Allí de la concertada armonía de las aves que por los
verdes ramos bulliciosamente saltaban, el aire tan dulcemente
resonaba que los ánimos con un suave regalo
enternecía. Estaba sembrada toda de una verde y menuda
hierba, entre la cual se levantaban hermosas y variadas flores que,
con diversos matices el campo dibujando, con suave olor el
más congojado espíritu recreaban. Allí
solían los cazadores hallar manadas enteras de temerosos
ciervos, cabras montesinas y de otros animales, con cuya
prisión y muerte se toma alegre pasatiempo. Entraron en esta
floresta siguiendo todos a Diana, que iba primera y se
adelantó un poco para buscar una espesura de árboles
que ella para su reposo en aquel lugar tenía
señalada, donde muchas veces solía recrearse. No
habían andado mucho, cuando Diana, llegando cerca del lugar
que ella tenía por el más ameno de todos y donde
quería que tuviesen la siesta, puesto el dedo sobre los
labios señaló a Marcelio y a Ismenia que viniesen a
espacio y sin hacer ruido. La causa era porque había
oído dentro aquella espesura cantos de pastores. En la voz
le parecieron Tauriso y Berardo, que por ella entrambos penados
andaban, como está dicho.
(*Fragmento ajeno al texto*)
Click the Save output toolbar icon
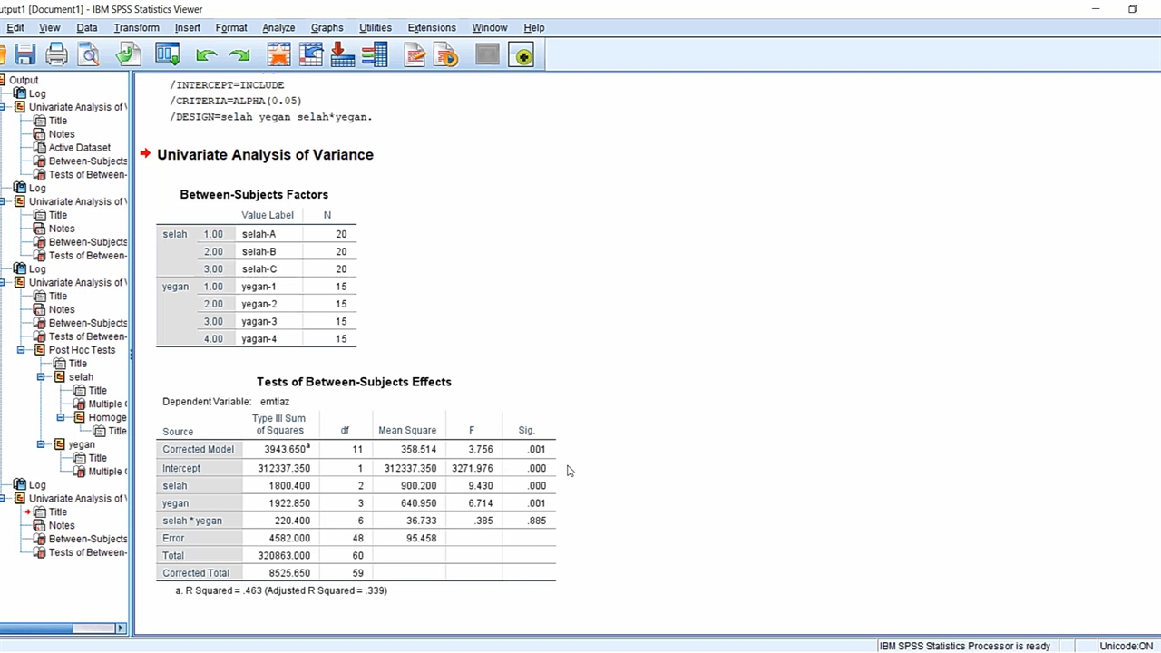Screen dimensions: 1161x653 pyautogui.click(x=25, y=55)
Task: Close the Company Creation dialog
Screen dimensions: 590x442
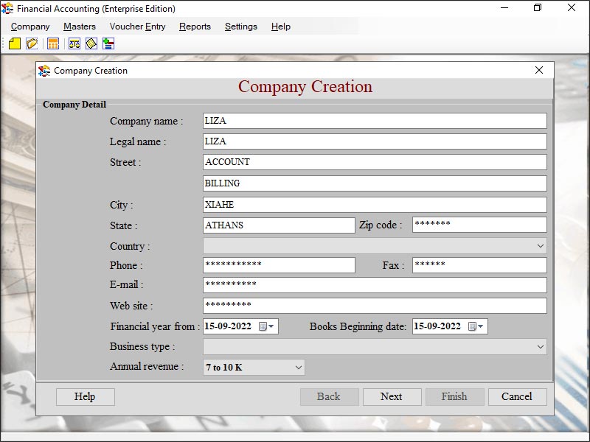Action: (x=539, y=71)
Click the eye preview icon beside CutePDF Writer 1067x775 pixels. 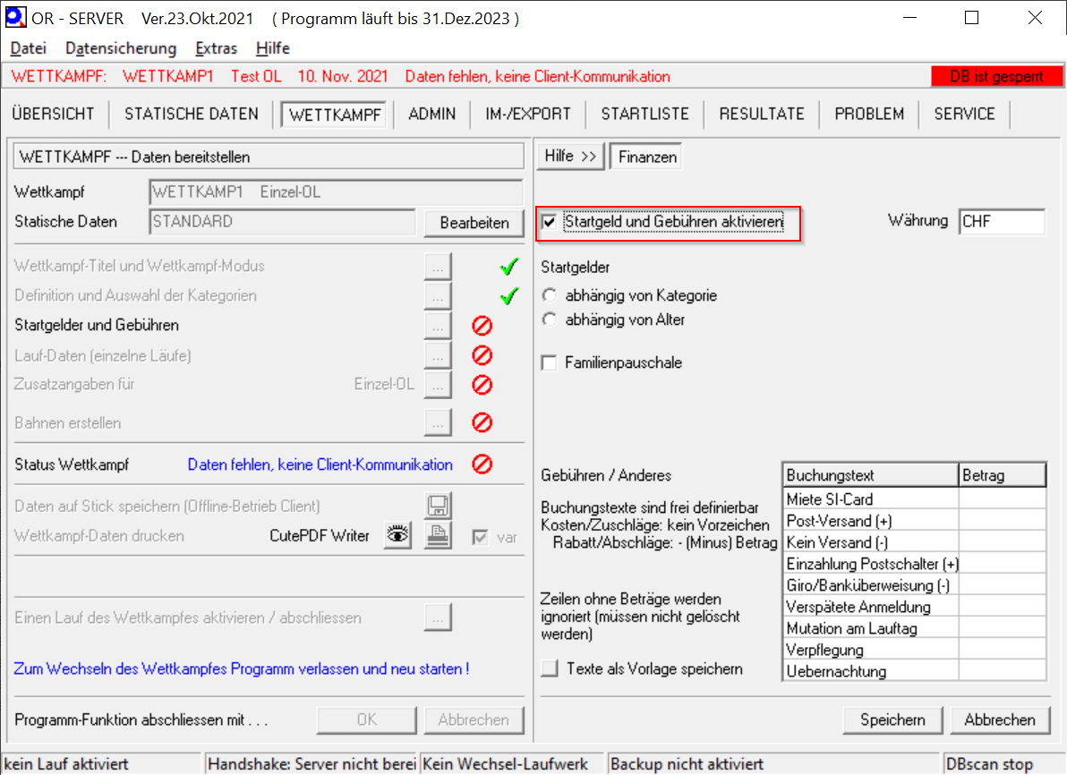[397, 535]
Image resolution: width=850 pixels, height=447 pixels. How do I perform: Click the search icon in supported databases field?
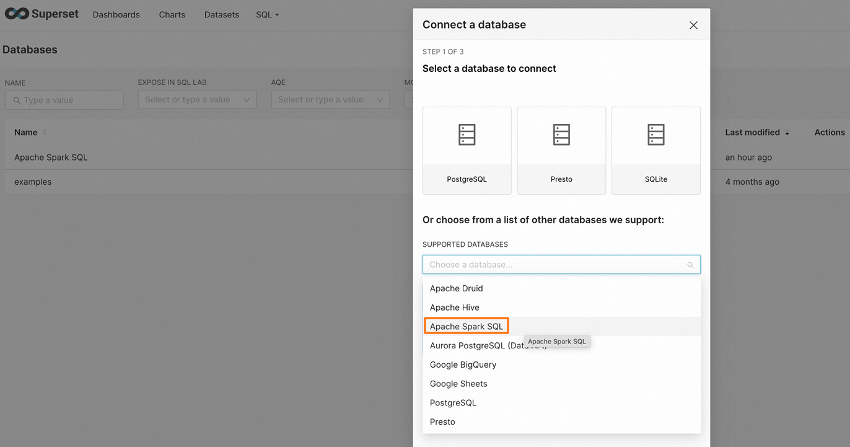(690, 265)
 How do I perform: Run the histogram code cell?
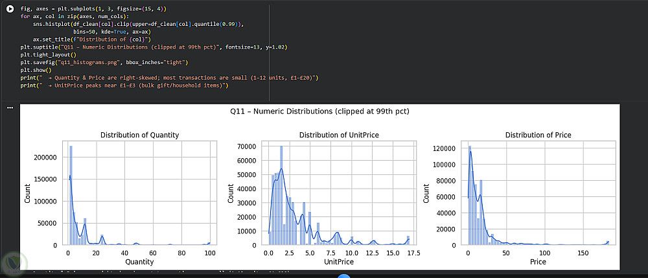tap(10, 8)
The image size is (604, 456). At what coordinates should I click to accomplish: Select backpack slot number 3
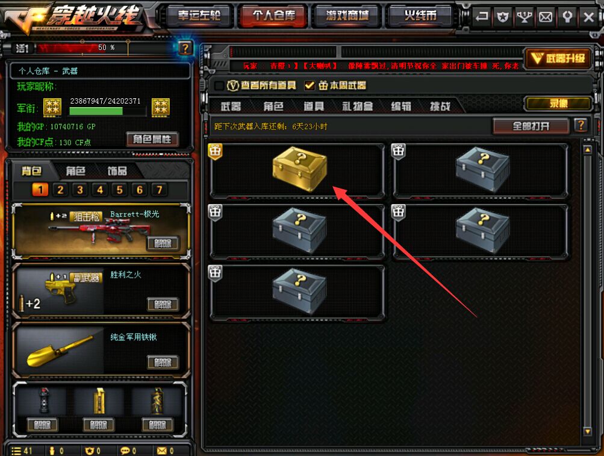click(80, 190)
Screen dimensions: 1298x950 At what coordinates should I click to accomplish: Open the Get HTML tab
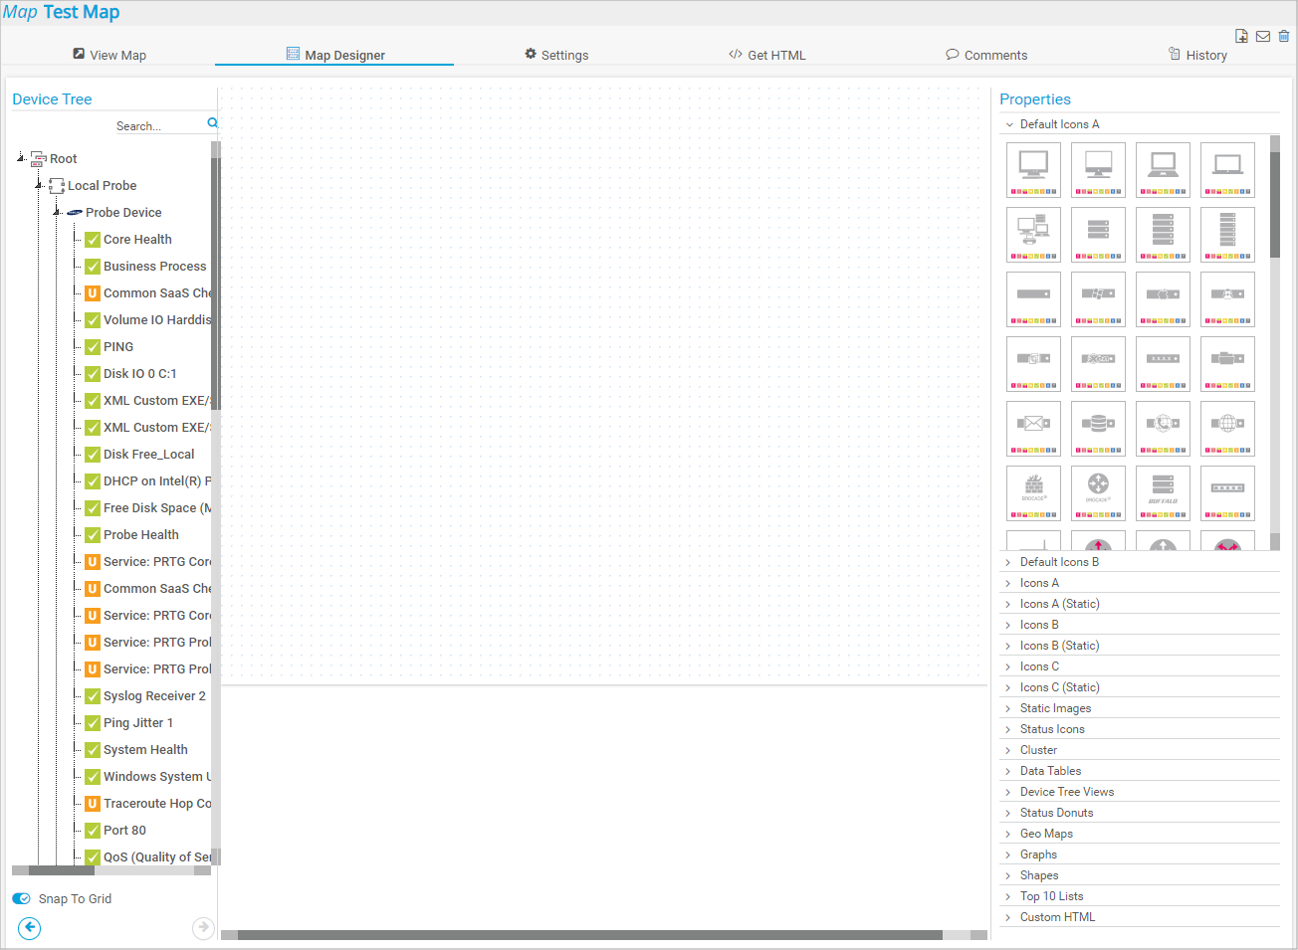pos(766,55)
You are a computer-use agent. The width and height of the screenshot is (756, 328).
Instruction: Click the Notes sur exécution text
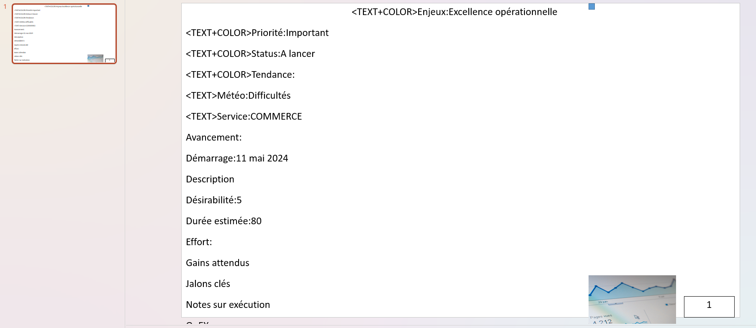(x=228, y=305)
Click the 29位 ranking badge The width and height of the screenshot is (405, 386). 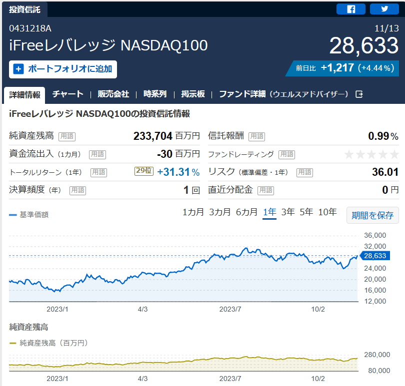[144, 171]
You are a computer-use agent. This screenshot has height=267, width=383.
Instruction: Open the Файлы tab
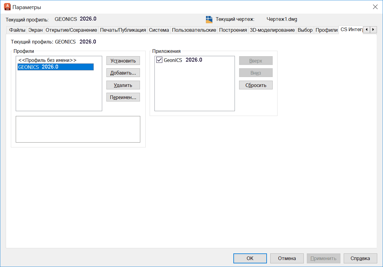pos(17,30)
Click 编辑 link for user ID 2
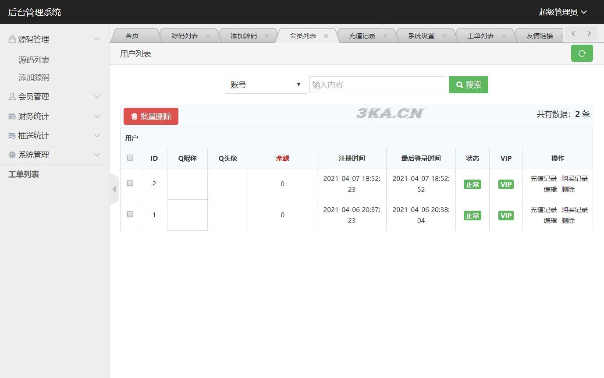604x378 pixels. click(x=550, y=190)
Pero por saberlo más
cierto, llegándose más cerca un poco por entre unos
acebos y lentiscos, estuvo acechando por conocerlos, y vio que eran
ellos y que tenían allí en su compañía
una muy hermosa dama y un preciado caballero, los cuales, aunque
parecían estar algo congojados y maltratados del camino,
pero todavía en el gesto y disposición
descubrían su valor. Después de haber visto los que
allí estaban, se apartó por no ser vista. En esto
llegaron Marcelio e Ismenia, y todos juntos se sentaron tras unos
jarales donde no podían ser vistos y podían
oír distinta y claramente el cantar de los pastores, cuyas
voces, por toda la floresta resonando, movían concertada
melodía, como oiréis en el siguiente libro.